Zaczęła od autoportretów. „Piszę sam, bo dużo czasu spędzam sam i dlatego, że jestem tematem, na którym znam się najlepiej”.

W 1929 roku Frida Kahlo wstąpiła do Narodowego Instytutu Meksyku. W ciągu roku spędzonego w niemal całkowitym bezruchu Kahlo poważnie zainteresowała się malarstwem. Zacząłem znowu chodzić, odwiedziłem Szkoła Artystyczna a w 1928 wstąpił do partii komunistycznej. Jej twórczość została wysoko oceniona przez słynnego już komunistycznego artystę Diego Riverę.

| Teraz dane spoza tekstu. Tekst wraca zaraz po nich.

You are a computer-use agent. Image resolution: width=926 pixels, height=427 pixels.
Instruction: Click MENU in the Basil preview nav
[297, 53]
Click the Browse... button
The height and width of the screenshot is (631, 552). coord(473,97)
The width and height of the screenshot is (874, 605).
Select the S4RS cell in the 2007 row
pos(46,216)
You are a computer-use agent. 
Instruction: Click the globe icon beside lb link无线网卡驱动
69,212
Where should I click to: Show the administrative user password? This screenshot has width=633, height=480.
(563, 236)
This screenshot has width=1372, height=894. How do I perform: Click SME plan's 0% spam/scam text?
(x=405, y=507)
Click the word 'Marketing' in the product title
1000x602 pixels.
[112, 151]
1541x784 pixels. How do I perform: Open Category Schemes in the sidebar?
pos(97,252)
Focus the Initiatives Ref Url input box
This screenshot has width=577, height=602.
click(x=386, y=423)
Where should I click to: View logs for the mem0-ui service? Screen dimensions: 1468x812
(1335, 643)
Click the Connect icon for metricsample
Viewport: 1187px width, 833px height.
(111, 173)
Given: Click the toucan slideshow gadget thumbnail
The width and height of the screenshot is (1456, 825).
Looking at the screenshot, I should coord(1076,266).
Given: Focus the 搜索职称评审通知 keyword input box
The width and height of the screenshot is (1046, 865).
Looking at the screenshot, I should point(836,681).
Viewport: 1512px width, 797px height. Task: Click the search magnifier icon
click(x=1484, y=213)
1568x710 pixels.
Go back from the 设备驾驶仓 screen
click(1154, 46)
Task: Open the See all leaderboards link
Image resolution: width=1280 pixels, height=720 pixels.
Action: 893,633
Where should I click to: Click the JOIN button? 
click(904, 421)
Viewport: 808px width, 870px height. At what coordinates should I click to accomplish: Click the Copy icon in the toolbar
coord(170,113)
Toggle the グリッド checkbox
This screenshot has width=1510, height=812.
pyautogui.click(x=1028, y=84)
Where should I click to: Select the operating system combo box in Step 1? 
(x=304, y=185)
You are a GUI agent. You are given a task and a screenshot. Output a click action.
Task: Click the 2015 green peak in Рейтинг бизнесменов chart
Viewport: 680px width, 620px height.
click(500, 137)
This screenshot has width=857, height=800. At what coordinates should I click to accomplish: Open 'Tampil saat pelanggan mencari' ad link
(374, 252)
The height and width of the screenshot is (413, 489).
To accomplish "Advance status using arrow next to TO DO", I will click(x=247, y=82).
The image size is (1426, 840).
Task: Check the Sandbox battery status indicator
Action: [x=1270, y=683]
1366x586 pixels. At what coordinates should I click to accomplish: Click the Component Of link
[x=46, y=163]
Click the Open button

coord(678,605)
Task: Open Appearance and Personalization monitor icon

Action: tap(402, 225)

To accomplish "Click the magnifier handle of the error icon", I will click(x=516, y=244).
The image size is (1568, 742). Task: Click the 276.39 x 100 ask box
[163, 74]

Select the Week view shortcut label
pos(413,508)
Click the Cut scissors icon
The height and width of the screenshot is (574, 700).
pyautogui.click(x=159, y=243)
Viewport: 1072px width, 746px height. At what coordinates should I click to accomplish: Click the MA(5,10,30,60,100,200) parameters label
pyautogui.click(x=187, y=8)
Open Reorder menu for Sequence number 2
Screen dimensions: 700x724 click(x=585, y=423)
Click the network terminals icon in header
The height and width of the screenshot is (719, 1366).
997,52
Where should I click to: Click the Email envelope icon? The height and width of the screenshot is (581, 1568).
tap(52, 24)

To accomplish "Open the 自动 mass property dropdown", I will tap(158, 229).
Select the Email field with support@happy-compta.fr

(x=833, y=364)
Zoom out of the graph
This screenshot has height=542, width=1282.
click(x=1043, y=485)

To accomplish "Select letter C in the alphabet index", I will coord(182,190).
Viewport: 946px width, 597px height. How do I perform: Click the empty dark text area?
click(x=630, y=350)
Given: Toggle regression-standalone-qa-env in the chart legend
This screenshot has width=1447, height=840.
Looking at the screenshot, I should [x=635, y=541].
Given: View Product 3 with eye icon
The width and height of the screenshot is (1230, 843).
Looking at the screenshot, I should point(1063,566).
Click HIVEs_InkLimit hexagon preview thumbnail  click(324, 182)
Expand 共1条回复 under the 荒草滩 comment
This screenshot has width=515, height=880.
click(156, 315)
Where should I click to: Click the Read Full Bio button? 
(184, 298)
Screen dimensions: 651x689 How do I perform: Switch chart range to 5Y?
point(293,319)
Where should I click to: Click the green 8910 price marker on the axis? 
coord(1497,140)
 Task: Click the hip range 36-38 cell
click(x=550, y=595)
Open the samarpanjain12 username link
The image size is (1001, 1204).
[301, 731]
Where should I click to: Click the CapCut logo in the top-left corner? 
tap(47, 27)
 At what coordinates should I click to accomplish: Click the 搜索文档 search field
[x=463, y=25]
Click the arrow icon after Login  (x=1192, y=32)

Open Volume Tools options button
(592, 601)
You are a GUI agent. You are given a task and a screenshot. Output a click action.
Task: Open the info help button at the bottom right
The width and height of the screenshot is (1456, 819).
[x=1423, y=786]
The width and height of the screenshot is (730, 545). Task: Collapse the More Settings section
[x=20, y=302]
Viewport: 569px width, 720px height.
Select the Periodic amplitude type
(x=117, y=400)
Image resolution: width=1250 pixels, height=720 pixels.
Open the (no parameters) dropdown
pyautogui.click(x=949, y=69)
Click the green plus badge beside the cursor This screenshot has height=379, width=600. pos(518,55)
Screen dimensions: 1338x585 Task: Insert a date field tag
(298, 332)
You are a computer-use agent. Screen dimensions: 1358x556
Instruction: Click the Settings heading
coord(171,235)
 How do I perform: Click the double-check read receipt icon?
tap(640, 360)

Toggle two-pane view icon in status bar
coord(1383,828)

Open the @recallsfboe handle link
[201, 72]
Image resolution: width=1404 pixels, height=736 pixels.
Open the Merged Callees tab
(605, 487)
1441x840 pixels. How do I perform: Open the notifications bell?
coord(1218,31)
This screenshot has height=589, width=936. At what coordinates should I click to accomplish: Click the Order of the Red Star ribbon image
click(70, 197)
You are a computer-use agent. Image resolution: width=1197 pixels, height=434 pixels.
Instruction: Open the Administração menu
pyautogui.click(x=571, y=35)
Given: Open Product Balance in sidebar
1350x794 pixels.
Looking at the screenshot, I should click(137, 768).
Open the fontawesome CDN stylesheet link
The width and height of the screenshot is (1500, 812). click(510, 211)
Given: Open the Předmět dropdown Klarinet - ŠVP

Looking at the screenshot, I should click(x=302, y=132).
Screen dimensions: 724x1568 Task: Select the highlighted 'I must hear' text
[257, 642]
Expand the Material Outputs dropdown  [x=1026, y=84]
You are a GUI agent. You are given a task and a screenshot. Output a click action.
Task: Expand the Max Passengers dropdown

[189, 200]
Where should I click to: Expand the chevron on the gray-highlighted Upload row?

W wieku 22 lat Frida Kahlo wyszła za niego za mąż. Ich życie rodzinne kipiały namiętnościami. Nie zawsze mogli być razem, ale nigdy osobno. Łączyła ich relacja pełna pasji, obsesji, a czasem bolesna.

Starożytny mędrzec powiedział o takich relacjach: „Nie da się żyć ani z tobą, ani bez ciebie”.

Relacje Fridy Kahlo z Trockim spowija romantyczna aura. Meksykański artysta podziwiał „trybuna rewolucji rosyjskiej”, był bardzo zmartwiony jego wydaleniem z ZSRR i cieszył się, że dzięki Diego Riverze znalazł schronienie w Mexico City.

Przede wszystkim w życiu Frida Kahlo kochała samo życie - i to magnetycznie przyciągało do niej mężczyzn i kobiety. Pomimo rozdzierających cierpień fizycznych potrafiła bawić się całym sercem i hulać szeroko. Ale uszkodzony kręgosłup ciągle o sobie przypominał. Od czasu do czasu Frida Kahlo musiała iść do szpitala i prawie stale nosić specjalne gorsety. W 1950 roku przeszła 7 operacji kręgosłupa, 9 miesięcy spędziła w szpitalnym łóżku, po czym mogła poruszać się jedynie na wózku inwalidzkim.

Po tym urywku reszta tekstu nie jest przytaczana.